Loyola University Chicago School of Law, JD 2024
The Department of Justice (DOJ) recently took several steps to strengthen its fight against white-collar crime. In its attempt to promote corporate compliance, the DOJ announced last September that it would focus on two policies: (1) voluntary self-disclosure and (2) compensation incentives with the use of clawbacks. Since then, every U.S. Attorney’s Office has adopted the first policy, a voluntary self-disclosure program. For consistent application of the policy throughout the nation, all the voluntary self-disclosure programs have a common basis: where a company has voluntarily self-disclosed a violation, cooperated, and remediated the issue without other aggravating factors, the DOJ will not seek a guilty plea. Now, on March 2, 2023, U.S. Deputy Attorney General, Lisa Monaco, announced that the DOJ is ready to launch its second policy through a Compensation Incentives and Clawbacks Program (CICP). This pilot program shifts the responsibility of corporate violations from shareholders onto individual wrongdoers, but it is unclear how effective it will be at promoting compliance.
Components of the CICP
The DOJ envisioned the CICP as a way to fight corporate crime by preventing misconduct, holding individual wrongdoers responsible, and discouraging repeat violations. The program has two main components. First, any corporate resolution involving the DOJ’s Criminal Division will require the resolving company to implement compliance-promoting criteria in its compensation and bonus systems. This component was recently executed by Danske, Denmark’s largest bank, when it agreed to revise its compensation and bonus systems as part of a plea agreement. As a result of this agreement, any Danske executives that do not meet the compliance requirements will forfeit their chances of receiving a bonus.
The second component provides that any company which makes a good faith attempt to claw back compensation from individual wrongdoers will be eligible for a fine reduction. The resolving company will pay the relevant fine, minus any credit reserved for the amount of compensation that the company is trying to claw back from culpable individuals. If the company fully succeeds with the clawback, it will get to keep that money without paying any of it to the DOJ. If the company succeeds partially, it will have to pay the difference between the actual clawback received and the credit reserved for the amount it tried to receive. Due to the high costs associated with clawback attempts, a company that is unsuccessful but makes a good-faith effort will still be eligible for a fine reduction of up to 25% of the compensation it attempted to recover.
The program mirrors recent efforts by the Securities and Exchange Commission (SEC) to claw back compensation from executives when accounting statements have to be reissued due to misconduct. These efforts illustrate how multiple agencies are working to promote corporate compliance. However, unlike the SEC’s program, where executives can face repercussions regardless of whether they participated in or knew of the misconduct, the CICP places the burden of paying fines on the executives and employees who are actually culpable.
Will the CICP be effective at promoting corporate compliance?
Since the policy shifts the burden of paying fines away from shareholders onto those directly responsible, Monaco hopes it will encourage companies without compliance procedures to reevaluate their programs and implement such criteria.

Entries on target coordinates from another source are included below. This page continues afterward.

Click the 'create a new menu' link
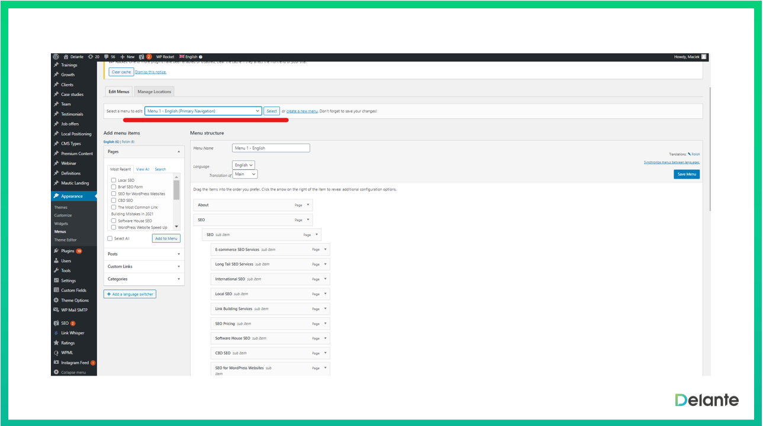This screenshot has width=763, height=426. (302, 111)
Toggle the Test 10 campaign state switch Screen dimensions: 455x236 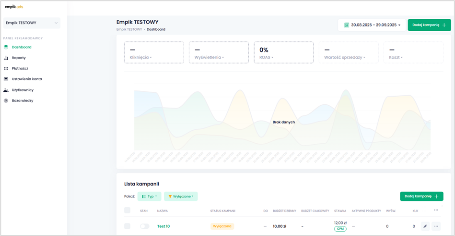pyautogui.click(x=144, y=226)
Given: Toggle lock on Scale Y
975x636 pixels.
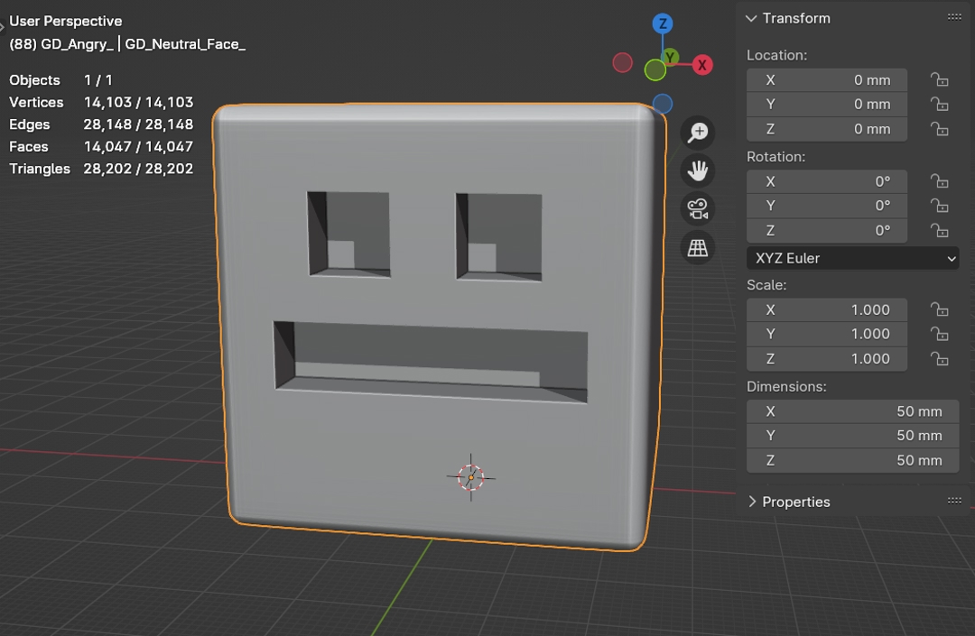Looking at the screenshot, I should tap(939, 335).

Nonetheless, there is no guarantee that the CICP will be as effective as the DOJ hopes for it to be. One concern is that clawing back compensation may require legal work with fees that far exceed the amount the company is trying to claw back. If that were to happen, it would take away the program’s appeal and one of its main incentives.
Additionally, as long as the company makes good faith efforts at clawing back compensation, it may receive a fine reduction regardless of whether it succeeds. This can become problematic because the CICP does not clearly outline what it means to make a good-faith attempt. Without a specific standard in place, companies can take advantage of such a provision and make minimal efforts to claw back compensation if they know they will still be eligible for fine reductions.

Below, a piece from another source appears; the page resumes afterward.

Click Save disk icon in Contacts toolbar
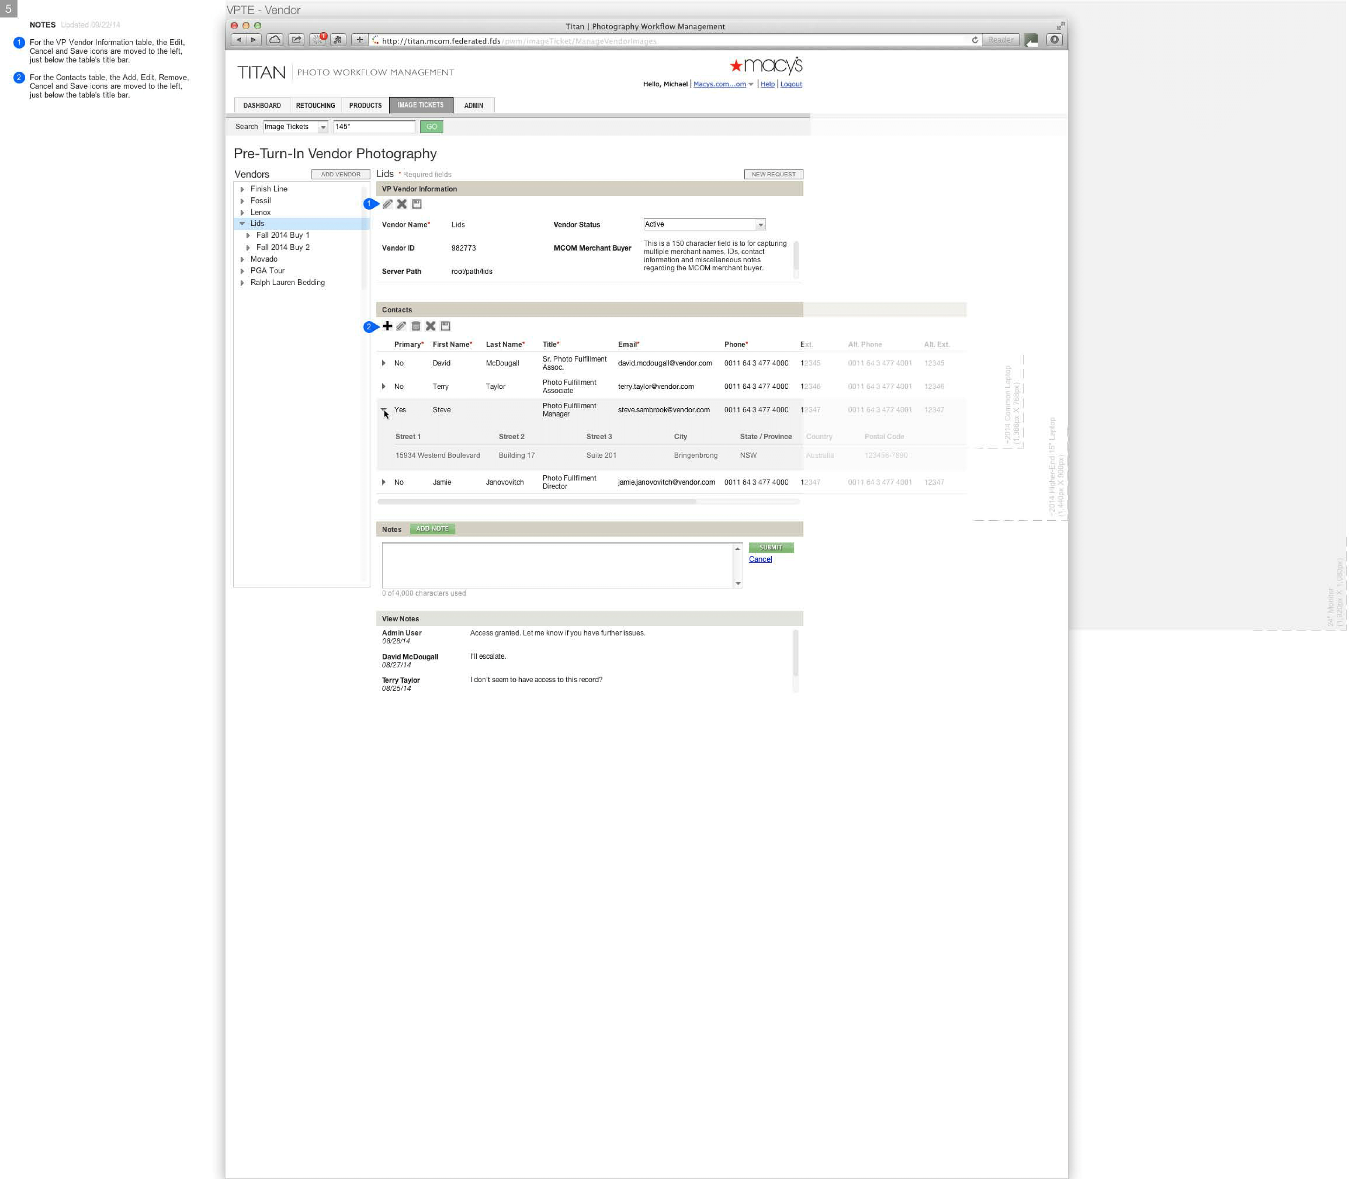 click(x=446, y=327)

Lastly, there is always a possibility that compliance policies issued by different government agencies will clash. For example, the SEC policy places responsibility on executives regardless of whether they were involved in any of the misconduct. The CIPC on the other hand aims to shift responsibility onto individual wrongdoers. To avoid confusion and effectively promote corporate compliance, agencies will need to work together to reconcile their policies.